** DATASET RECORDS follows **

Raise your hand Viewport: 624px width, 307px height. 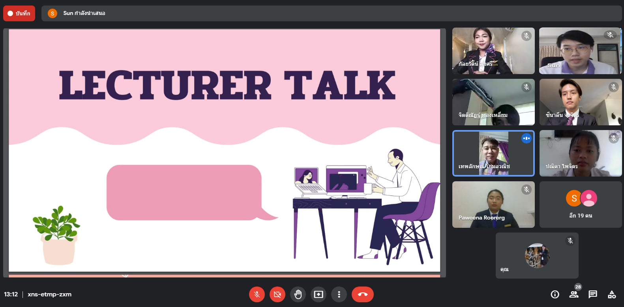tap(298, 294)
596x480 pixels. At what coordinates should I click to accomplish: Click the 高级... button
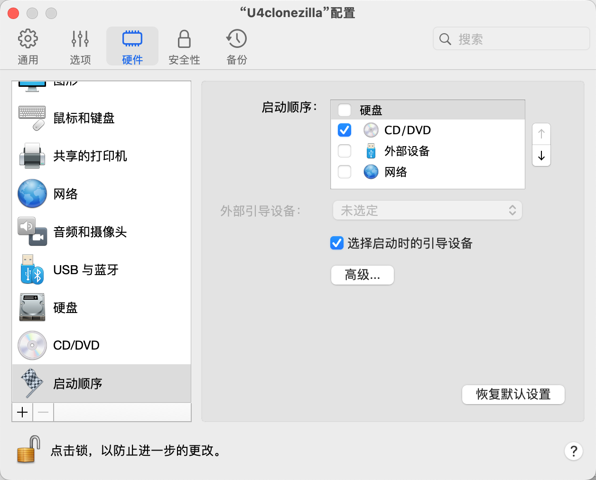click(362, 275)
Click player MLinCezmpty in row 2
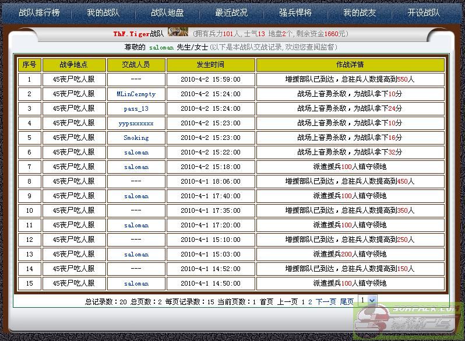The width and height of the screenshot is (465, 341). pos(136,94)
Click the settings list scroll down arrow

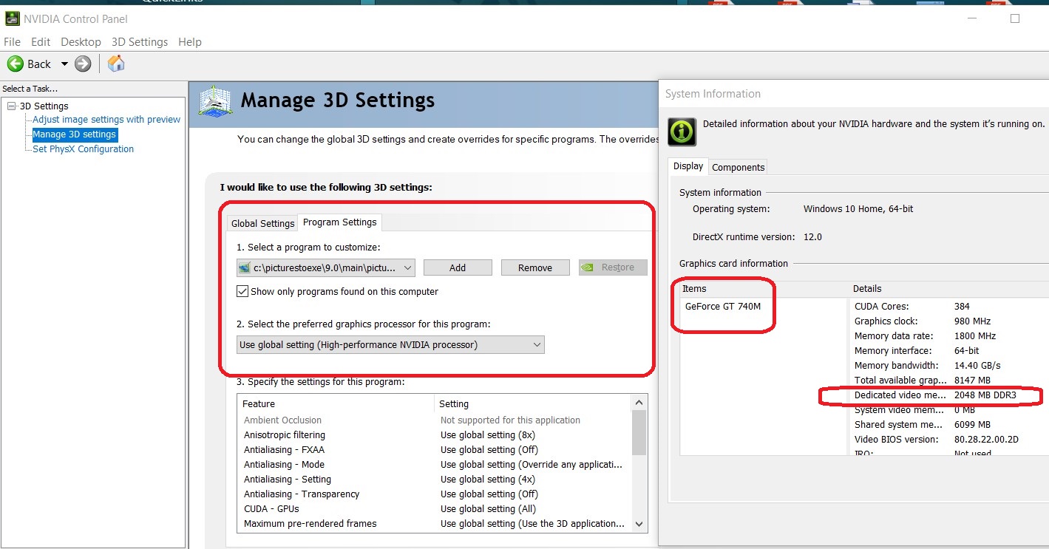tap(639, 524)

** End of DATASET RECORDS **

== ASSIGNMENT ==
Where the line containing "596x480 pixels. At" appears above, start there and set down each line exactly through the last line of the data; leave out every picture.

== SOLUTION TO THIS EXERCISE ==
596x480 pixels. At what coordinates should I click to accomplish: Click the 高级... button
click(362, 275)
Click player MLinCezmpty in row 2
The width and height of the screenshot is (465, 341). pos(136,94)
Click the settings list scroll down arrow

tap(639, 524)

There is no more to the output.